Ainsi, dans un précédent arrêt du 6 décembre 2005, il avait été précisé que viole les dispositions légales et réglementaires précitées l'arrêt qui, pour décider que l'immatriculation de la société avait entraîné valablement la reprise du bail, pris en son nom avant son immatriculation, retient d'un côté, que tous les associés ayant concouru à la conclusion du bail, cet engagement doit être réputé pris en vertu d'un mandat donné par les futurs associés, même si un acte constatant un tel mandat n'a pas été dressé et, de l'autre, que l'accomplissement d'une telle formalité n'était pas nécessaire, dès lors que tous les futurs associés avaient expressément donné leur accord à l'engagement souscrit en le ratifiant (Cass. com., 6 décembre 2005, n° 03-16.853, Société civile immobilière (SCI) du 34, place Cormontaigne c/ Société LFR, F-P+B N° Lexbase : A9812DLY).

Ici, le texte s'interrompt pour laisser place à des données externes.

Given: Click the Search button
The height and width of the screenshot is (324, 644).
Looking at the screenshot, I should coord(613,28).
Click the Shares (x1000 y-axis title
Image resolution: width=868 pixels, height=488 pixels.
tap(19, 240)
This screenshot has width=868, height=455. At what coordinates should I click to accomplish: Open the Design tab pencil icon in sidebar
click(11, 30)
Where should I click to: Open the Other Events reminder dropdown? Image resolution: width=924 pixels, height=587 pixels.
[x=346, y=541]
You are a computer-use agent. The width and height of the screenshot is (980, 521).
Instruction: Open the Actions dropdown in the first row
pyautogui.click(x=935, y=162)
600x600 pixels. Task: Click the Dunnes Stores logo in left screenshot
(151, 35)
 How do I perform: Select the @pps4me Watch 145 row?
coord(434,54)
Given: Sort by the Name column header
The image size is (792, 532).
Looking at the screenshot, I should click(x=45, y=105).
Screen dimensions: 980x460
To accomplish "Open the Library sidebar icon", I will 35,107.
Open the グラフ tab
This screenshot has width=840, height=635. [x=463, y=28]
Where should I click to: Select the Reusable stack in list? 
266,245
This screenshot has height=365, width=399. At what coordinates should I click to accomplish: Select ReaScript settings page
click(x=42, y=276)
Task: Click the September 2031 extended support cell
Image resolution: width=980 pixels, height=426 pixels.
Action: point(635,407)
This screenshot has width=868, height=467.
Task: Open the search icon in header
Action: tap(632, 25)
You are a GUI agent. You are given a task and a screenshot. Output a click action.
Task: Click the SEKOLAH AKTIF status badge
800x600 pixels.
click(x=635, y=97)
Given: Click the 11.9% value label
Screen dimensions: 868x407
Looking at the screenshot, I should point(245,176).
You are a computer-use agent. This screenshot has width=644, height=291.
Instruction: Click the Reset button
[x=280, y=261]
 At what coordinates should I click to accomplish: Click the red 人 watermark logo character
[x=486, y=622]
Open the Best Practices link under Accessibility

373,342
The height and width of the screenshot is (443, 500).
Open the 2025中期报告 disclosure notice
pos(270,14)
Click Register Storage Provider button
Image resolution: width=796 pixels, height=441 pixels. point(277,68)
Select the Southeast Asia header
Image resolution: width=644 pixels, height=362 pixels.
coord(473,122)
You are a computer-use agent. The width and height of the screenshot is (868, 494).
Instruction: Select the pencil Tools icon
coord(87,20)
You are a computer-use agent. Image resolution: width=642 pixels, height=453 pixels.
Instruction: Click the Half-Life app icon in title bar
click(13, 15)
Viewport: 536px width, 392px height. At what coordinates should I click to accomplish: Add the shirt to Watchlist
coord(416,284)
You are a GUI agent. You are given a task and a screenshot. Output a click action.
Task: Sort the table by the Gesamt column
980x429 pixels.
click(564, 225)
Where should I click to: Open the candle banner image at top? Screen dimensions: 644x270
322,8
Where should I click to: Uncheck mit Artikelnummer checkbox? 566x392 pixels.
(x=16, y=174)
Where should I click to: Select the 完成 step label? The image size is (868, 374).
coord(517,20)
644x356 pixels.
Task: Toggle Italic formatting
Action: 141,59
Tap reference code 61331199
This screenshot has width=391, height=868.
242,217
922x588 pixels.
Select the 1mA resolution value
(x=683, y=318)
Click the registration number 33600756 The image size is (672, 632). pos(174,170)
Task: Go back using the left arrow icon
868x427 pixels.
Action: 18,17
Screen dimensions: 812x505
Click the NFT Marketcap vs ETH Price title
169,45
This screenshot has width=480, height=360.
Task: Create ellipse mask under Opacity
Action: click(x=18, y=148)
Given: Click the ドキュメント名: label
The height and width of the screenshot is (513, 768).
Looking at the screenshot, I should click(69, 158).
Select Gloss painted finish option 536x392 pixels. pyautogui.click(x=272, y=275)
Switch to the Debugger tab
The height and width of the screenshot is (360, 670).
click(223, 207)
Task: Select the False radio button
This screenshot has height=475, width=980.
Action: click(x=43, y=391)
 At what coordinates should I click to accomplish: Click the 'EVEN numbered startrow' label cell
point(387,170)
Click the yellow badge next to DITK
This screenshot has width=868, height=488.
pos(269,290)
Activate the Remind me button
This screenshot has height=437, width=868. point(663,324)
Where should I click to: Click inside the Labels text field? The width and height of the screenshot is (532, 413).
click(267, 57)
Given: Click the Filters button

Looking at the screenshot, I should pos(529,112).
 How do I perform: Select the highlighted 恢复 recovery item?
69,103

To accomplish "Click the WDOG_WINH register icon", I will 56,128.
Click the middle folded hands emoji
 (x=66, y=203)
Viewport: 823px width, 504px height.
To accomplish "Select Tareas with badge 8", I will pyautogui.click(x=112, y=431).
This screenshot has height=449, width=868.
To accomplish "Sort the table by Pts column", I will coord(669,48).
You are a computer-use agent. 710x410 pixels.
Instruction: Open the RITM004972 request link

En revanche, dès lors que le mandat est établi et qu'il précise la nature des engagements à accomplir et leurs modalités, l'acte est réputé avoir été dès l'origine contracté par la société (Cass. com., 13 décembre 2005, n° 04-12.528, Société civile immobilière (SCI) La Bastide c/ Société Mobi-Dock international, F-P+B N° Lexbase : A9970DLT).

Par cet arrêt, la Cour de cassation met donc fin à toute interrogation née d'un précédent arrêt du 2 février 2005 à propos duquel nous nous interrogions sur l'admission d'une reprise tacite des actes accomplis pour le compte de la société en formation lorsque tous les associés ont concouru à l'acte et lorsque la société a spontanément exécuté les engagements en résultant (arrêt et note précités).

Il est donc important d'appeler l'attention des praticiens sur cette série d'arrêts très sévères pour ceux qui ne se conformeraient pas à une application très stricte des modalités de reprise telles que prévues par les textes précités.